As older adults turn to cannabis to relieve chronic symptoms, or for fun, an increasing number are winding up in emergency rooms with side effects from the drug.
Researchers in California found an 18-fold increase in the rate cannabis-related trips to the emergency department visits among adults over age 65 in the state from 2005 to 2019.
Addressing potential harms of cannabis use among older adults, who face heightened risk for adverse reactions to the substance, "is urgently required," the researchers reported today at the 2022 annual meeting of the American Geriatrics Society in Orlando, Florida.

Dr Benjamin Han
The researchers advised doctors to discuss cannabis use with older patients and screen older adults for cannabis use. Those living with multiple chronic conditions and taking multiple medications are especially likely to be at risk for harm, co-investigator Benjamin Han, MD, MPH, a geriatrician at the University of California San Diego, told Medscape Medical News.
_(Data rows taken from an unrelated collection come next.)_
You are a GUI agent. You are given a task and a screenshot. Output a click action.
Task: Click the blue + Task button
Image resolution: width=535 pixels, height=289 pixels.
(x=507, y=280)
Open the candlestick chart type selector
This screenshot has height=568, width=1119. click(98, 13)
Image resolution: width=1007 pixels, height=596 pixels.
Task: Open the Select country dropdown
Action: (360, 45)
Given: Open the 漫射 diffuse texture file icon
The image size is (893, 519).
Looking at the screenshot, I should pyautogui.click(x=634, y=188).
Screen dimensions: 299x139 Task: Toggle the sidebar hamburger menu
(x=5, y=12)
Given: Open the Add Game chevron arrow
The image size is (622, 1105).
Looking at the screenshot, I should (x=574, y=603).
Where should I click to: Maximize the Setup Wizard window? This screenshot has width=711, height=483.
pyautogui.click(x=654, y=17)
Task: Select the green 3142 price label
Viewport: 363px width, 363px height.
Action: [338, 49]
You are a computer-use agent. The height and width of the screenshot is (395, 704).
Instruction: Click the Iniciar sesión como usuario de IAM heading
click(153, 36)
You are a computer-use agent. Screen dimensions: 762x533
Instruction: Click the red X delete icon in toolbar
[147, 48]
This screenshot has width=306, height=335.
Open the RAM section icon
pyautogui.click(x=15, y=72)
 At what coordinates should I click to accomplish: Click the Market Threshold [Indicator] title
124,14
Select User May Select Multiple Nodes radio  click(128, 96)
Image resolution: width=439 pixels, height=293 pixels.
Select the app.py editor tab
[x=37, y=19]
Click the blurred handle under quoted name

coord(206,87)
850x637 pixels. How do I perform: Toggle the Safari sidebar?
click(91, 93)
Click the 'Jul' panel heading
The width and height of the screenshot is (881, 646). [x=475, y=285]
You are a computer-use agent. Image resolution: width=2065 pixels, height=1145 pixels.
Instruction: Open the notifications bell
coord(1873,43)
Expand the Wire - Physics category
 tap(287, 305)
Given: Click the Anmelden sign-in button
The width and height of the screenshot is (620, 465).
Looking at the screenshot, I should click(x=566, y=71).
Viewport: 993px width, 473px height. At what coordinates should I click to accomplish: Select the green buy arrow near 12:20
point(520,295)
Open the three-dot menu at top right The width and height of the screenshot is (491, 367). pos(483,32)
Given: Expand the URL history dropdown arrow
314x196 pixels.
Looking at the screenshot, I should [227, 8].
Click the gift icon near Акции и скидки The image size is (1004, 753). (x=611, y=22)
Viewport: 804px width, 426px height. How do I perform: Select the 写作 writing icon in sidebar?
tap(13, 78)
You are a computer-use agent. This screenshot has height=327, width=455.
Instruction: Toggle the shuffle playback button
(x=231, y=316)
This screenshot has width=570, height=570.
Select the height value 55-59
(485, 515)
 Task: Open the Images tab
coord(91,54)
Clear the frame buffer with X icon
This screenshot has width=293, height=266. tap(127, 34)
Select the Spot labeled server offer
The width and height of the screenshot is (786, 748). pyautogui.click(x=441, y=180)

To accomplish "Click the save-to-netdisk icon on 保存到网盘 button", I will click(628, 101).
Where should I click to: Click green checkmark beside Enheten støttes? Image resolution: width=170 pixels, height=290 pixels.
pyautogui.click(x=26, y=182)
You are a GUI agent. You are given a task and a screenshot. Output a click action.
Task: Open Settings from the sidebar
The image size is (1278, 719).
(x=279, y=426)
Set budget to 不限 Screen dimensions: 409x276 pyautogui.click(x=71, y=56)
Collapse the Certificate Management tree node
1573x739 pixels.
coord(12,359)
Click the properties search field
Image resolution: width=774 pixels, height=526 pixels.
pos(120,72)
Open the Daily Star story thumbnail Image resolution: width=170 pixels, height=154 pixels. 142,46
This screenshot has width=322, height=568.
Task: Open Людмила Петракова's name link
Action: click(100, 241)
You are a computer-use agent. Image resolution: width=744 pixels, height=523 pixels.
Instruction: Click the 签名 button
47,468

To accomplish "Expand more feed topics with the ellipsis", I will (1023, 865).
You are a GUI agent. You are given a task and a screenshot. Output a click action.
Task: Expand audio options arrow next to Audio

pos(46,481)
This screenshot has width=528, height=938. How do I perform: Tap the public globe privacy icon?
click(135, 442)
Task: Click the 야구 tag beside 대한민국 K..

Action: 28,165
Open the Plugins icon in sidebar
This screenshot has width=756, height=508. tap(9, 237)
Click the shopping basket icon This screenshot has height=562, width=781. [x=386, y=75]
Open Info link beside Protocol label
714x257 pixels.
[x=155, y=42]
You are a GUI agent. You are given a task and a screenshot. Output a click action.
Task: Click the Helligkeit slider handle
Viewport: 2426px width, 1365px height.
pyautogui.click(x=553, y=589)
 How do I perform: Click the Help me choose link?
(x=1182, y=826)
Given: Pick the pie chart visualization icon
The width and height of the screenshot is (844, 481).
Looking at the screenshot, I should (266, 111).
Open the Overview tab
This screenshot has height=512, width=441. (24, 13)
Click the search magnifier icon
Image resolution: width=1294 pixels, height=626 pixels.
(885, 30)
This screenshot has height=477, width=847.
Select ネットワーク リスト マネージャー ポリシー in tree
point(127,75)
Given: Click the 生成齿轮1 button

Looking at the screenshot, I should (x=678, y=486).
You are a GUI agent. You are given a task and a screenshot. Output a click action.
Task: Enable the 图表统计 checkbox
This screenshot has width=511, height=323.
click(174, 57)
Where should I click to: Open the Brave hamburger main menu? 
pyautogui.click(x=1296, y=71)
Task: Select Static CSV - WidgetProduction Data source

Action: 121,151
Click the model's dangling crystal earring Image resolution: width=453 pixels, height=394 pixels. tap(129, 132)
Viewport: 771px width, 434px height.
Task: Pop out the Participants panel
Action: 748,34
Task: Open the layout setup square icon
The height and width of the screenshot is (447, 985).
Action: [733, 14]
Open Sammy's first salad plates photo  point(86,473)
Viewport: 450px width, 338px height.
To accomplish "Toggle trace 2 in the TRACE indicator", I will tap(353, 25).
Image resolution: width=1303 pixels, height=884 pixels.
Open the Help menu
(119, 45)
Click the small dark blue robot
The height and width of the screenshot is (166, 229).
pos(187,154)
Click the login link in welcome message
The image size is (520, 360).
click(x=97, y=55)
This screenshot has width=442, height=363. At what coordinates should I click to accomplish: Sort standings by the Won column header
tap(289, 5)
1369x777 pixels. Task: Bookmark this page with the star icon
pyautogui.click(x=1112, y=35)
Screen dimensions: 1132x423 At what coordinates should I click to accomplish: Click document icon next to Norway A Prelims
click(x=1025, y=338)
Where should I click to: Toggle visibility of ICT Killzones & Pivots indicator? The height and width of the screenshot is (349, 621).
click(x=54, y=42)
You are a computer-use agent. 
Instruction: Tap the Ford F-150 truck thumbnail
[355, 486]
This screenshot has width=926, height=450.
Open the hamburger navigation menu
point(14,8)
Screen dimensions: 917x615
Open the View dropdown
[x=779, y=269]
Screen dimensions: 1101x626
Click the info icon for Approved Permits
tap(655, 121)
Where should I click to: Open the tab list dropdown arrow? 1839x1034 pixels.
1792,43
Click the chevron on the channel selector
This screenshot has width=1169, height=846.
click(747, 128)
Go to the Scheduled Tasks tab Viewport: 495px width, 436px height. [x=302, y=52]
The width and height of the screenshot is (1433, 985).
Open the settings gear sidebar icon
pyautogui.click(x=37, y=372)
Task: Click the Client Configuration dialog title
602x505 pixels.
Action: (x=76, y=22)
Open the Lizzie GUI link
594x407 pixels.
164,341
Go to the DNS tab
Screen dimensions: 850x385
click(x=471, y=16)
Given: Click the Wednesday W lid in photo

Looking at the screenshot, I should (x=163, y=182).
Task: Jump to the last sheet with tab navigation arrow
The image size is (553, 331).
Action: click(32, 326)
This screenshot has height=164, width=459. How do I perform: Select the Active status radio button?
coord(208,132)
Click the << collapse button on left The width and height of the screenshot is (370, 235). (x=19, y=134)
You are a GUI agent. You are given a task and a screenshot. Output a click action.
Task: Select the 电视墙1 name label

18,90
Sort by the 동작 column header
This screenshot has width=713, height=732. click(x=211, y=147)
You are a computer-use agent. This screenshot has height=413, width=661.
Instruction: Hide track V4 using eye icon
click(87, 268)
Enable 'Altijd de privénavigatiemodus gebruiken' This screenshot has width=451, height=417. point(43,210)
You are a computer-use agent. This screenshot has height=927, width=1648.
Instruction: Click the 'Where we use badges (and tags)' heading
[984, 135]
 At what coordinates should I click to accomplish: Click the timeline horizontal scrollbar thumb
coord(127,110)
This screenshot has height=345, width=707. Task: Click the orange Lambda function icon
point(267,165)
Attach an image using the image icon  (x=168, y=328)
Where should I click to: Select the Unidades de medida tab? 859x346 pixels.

Han added that "very little" is understood about the risks and benefits of cannabis use in the elderly, and more studies are needed "so that clinicians can have data-informed discussions with their patients."
California legalized medical marijuana in 1996 and recreational pot in 2016.
The researchers used diagnostic code data from California's nonmilitary acute care hospitals, collected by the state's Department of Healthcare Access and Information, to calculate annual rates of cannabis-related visits per 10,000 emergency department visits.